Here is a status update Facebook did not want to post. The EU has fined its parent company Meta €1.2bn for breaching data protection laws. The bloc ruled Meta’s legal basis for transferring data harvested in the EU to the US does not hold water. It must end the practice pronto.
Meta is unlikely to attract much sympathy following the ruling. Data protection is a vital issue. It is one that Facebook users — bombarded by targeted ads — have grown increasingly concerned about. Governments the world over fear foreign institutions’ use of their citizens’ data.
While the Meta fine is a record for the EU, it is only about a quarter of the maximum possible levy, according to London law firm Fladgate. It is also small beer in the context of Meta’s $630bn market capitalisation.

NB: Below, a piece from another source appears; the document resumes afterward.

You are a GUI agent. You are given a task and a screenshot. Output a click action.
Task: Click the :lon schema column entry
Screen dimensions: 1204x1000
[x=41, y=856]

That said, Meta does seem to be the victim of inconsistencies in cross-border policy. European GDPR legislation is stricter than comparable US rules. In particular, the US makes it easier for law enforcement agencies to gain access to data, and harder for consumers to seek redress. It is a long-standing issue. US companies have struggled to find a legal way to transfer their European clients’ data back home.
Companies have so far relied on standardised contractual clauses — agreements between their European and US entities — to protect data. The EU’s Meta ruling makes it clear that these SCCs, by themselves, will not stick.

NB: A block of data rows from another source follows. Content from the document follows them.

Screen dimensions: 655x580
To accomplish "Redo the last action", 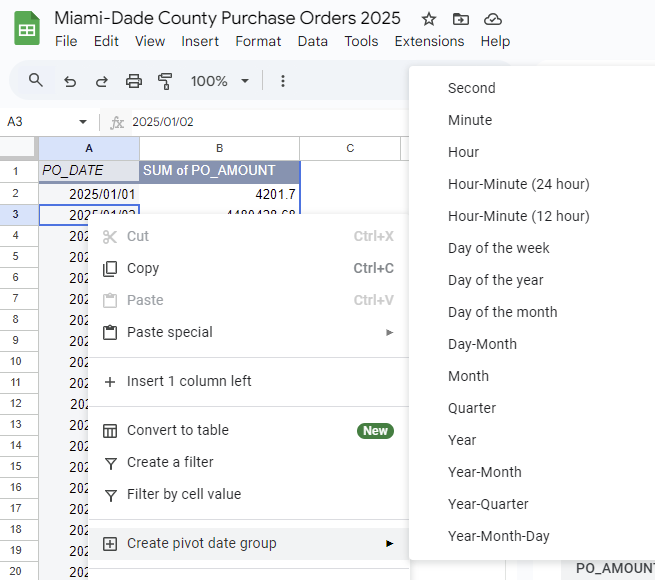I will [101, 81].
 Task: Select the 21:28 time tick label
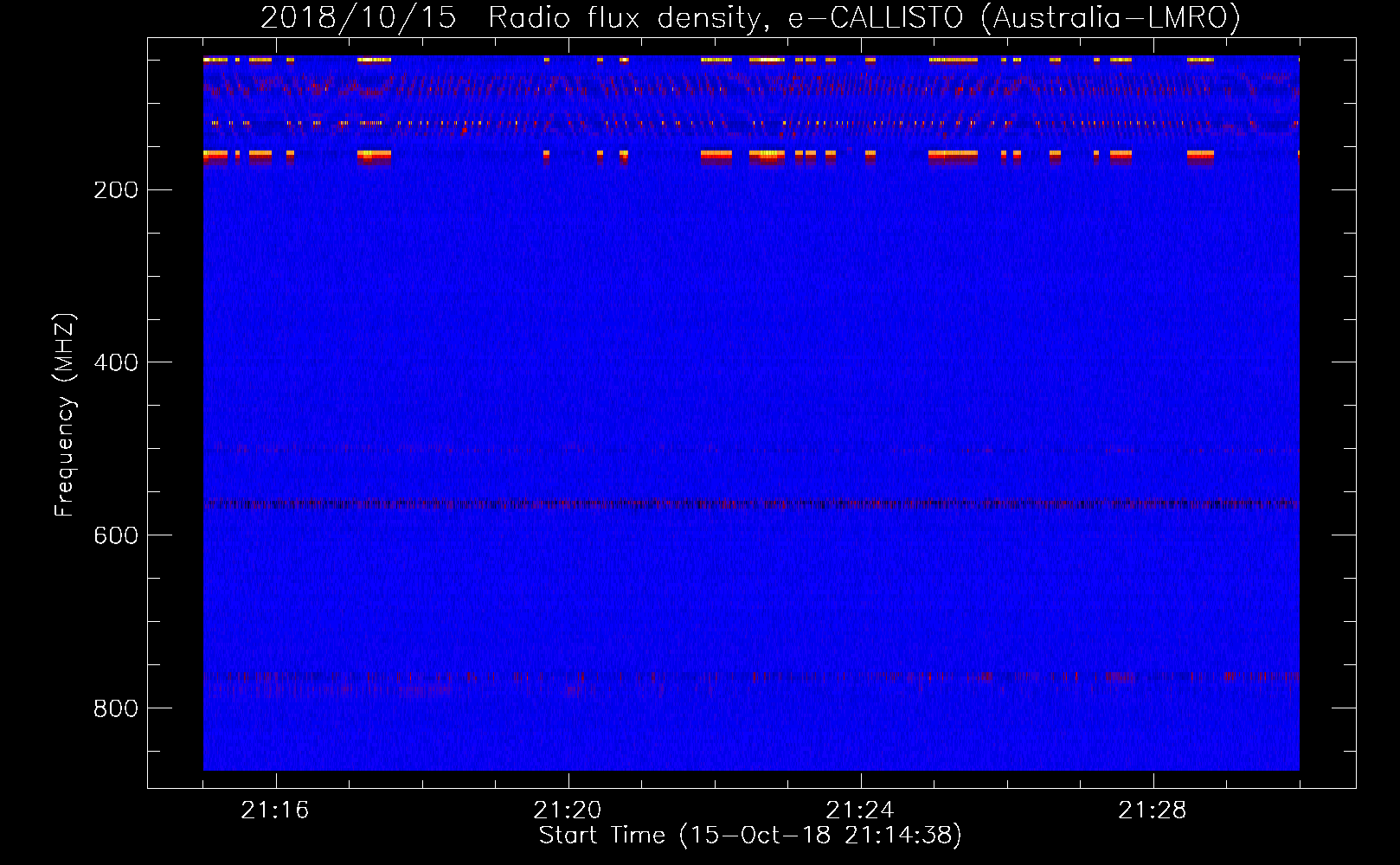point(1153,811)
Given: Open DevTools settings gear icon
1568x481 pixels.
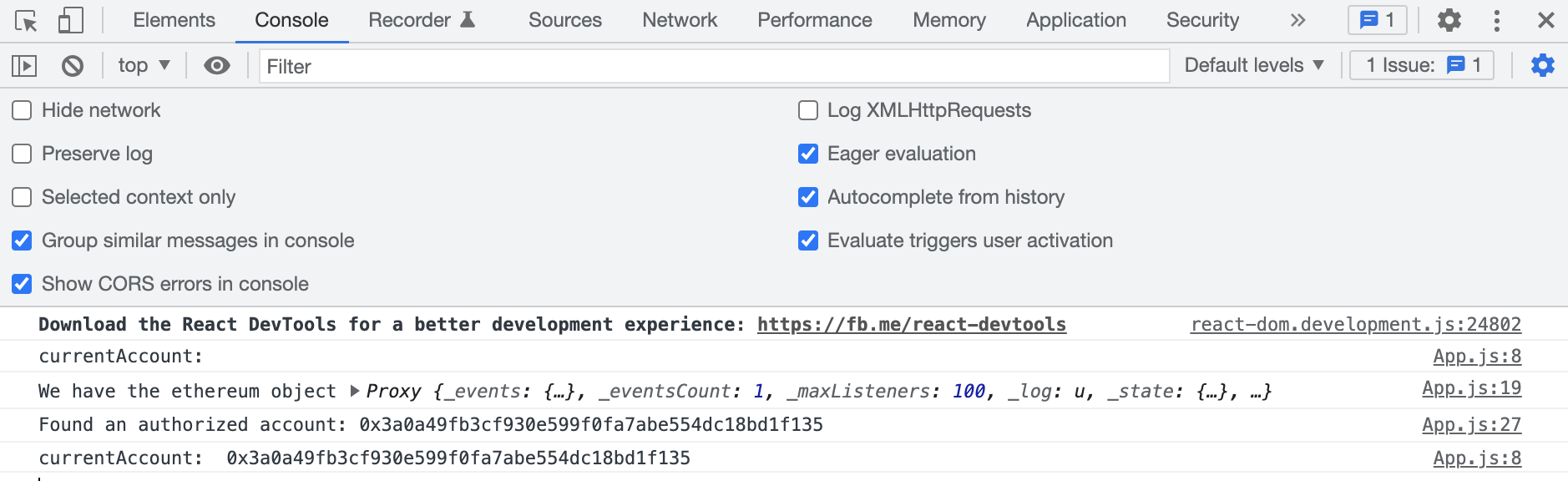Looking at the screenshot, I should [1449, 20].
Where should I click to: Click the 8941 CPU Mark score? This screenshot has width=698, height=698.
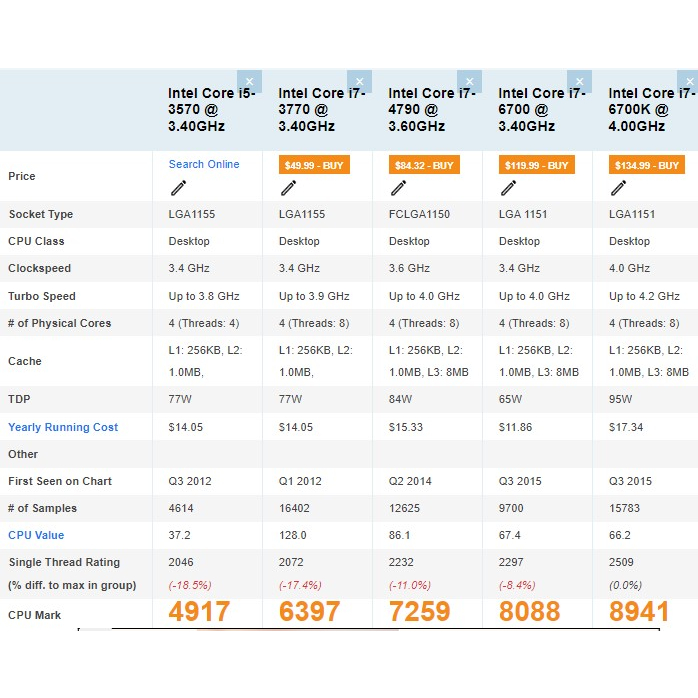point(639,612)
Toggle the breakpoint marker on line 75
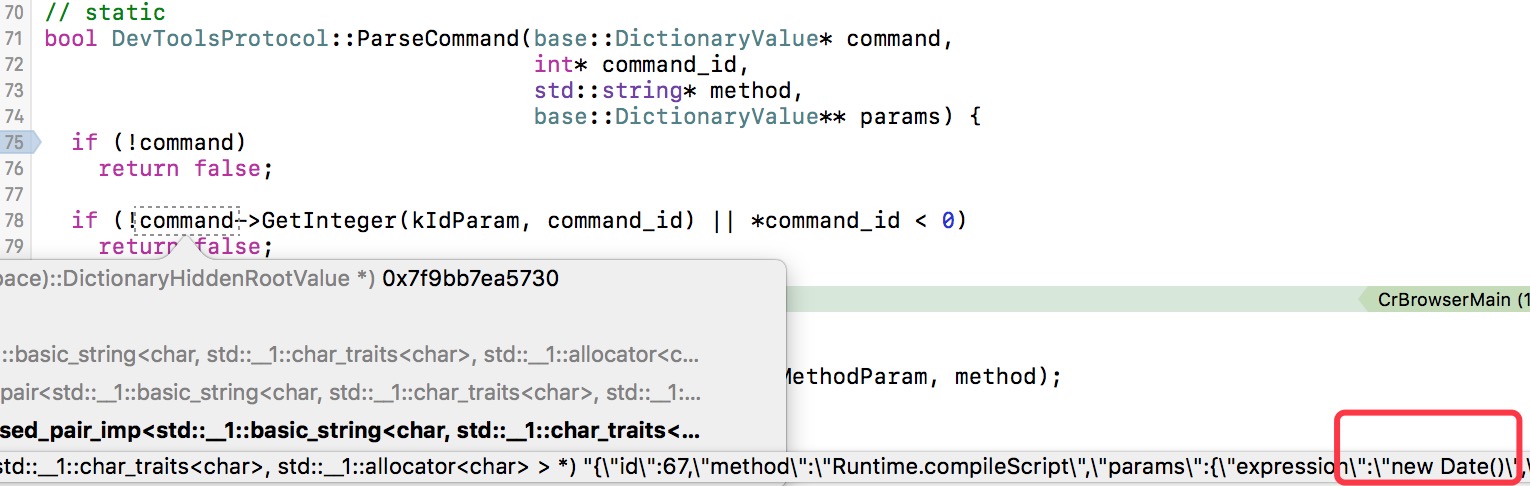 coord(18,142)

As Meta prepares its appeal, other companies will examine how they might be affected. SCCs are used by thousands of companies. Other Big Tech giants risk also getting caught in regulators’ crosshairs. They will hope that the EU and US quickly implement a deal to align data protection laws. One has already been agreed, in broad terms, and should come into force in the next few months.
The fact the EU’s data protection authority chose to crack the whip in the first place is a useful datapoint for large tech companies. It shows that the continent’s regulators are still giving them a resounding thumbs-down.